BurgerFi on Monday said it has a “non-binding letter-of-intent” to merge with a shell company that will ultimately take the fast-casual burger chain public.
The North Palm Beach, Fla.-based better-burger concept, which operates nearly 125 company and franchised units, has reached a deal to combine with Opes Acquisition Corp., a “blank check” investment company that takes money from public investors and makes an acquisition.
The two firms said they expect to reach an agreement by the end of this month, with a deal expected to close by the fall of this year. It will then be publicly traded on the Nasdaq Stock Exchange.
“BurgerFi represents a tremendous partner for Opes in what we believe will be an attractive public market company given its rapid ascension as a nationally recognized brand in the ‘better burger’ space,” Ophir Sternberg, Opes’ chairman, said in a statement.
Terms of the proposed deal were not available, but BurgerFi shareholders will roll over most of their equity into the combined company.
BurgerFi has grown quickly, though at a more measured pace in recent years than more well-known rivals such as Habit Burger and Shake Shack. System sales grew 3% last year to $141 million, according to data from Restaurant Business sister company Technomic.
The company has averaged 18% growth over the past five years, compared to 11% for the fast-casual burger space, according to Technomic.
The deal suggests that acquisitions in the restaurant industry are beginning to re-emerge as the pandemic-induced shutdown eases and industry sales begin to return.
By merging with Opes, BurgerFi will get funding to support its growth and will become a publicly traded firm, which will give it access to more types of capital in the future.

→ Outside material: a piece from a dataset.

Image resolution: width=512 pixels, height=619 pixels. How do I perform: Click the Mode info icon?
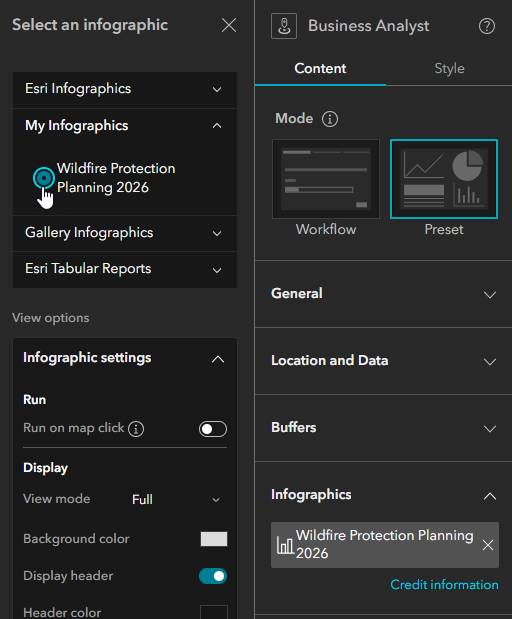pyautogui.click(x=330, y=119)
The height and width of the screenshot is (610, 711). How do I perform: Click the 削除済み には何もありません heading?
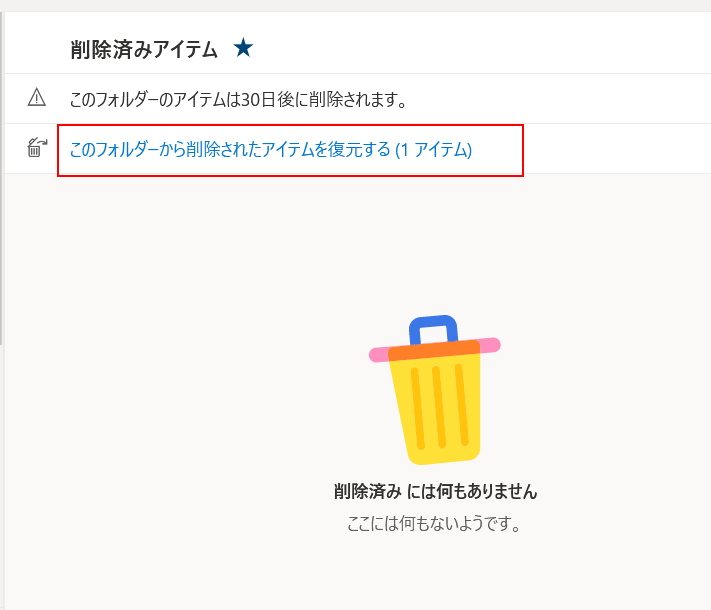pos(435,491)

Company founder John Rosatti said the partnership “will enable us to further strengthen the BurgerFi brand and accelerate our growth as we continue to expand and bring the best burgers to even more customers around the world.”
Restaurant companies have been popular targets for blank-check investment firms. The blank-check company is publicly traded and merges with an established company. The shell firm then takes on the established company’s name, thereby taking it public.
In recent years such deals have fallen through, however: Both Chuck E. Cheese’s owner CEC Entertainment in 2019, and TGI Friday’s this year, have seen mergers with blank-check companies collapse. Yet some companies have gone public this way, including Del Taco.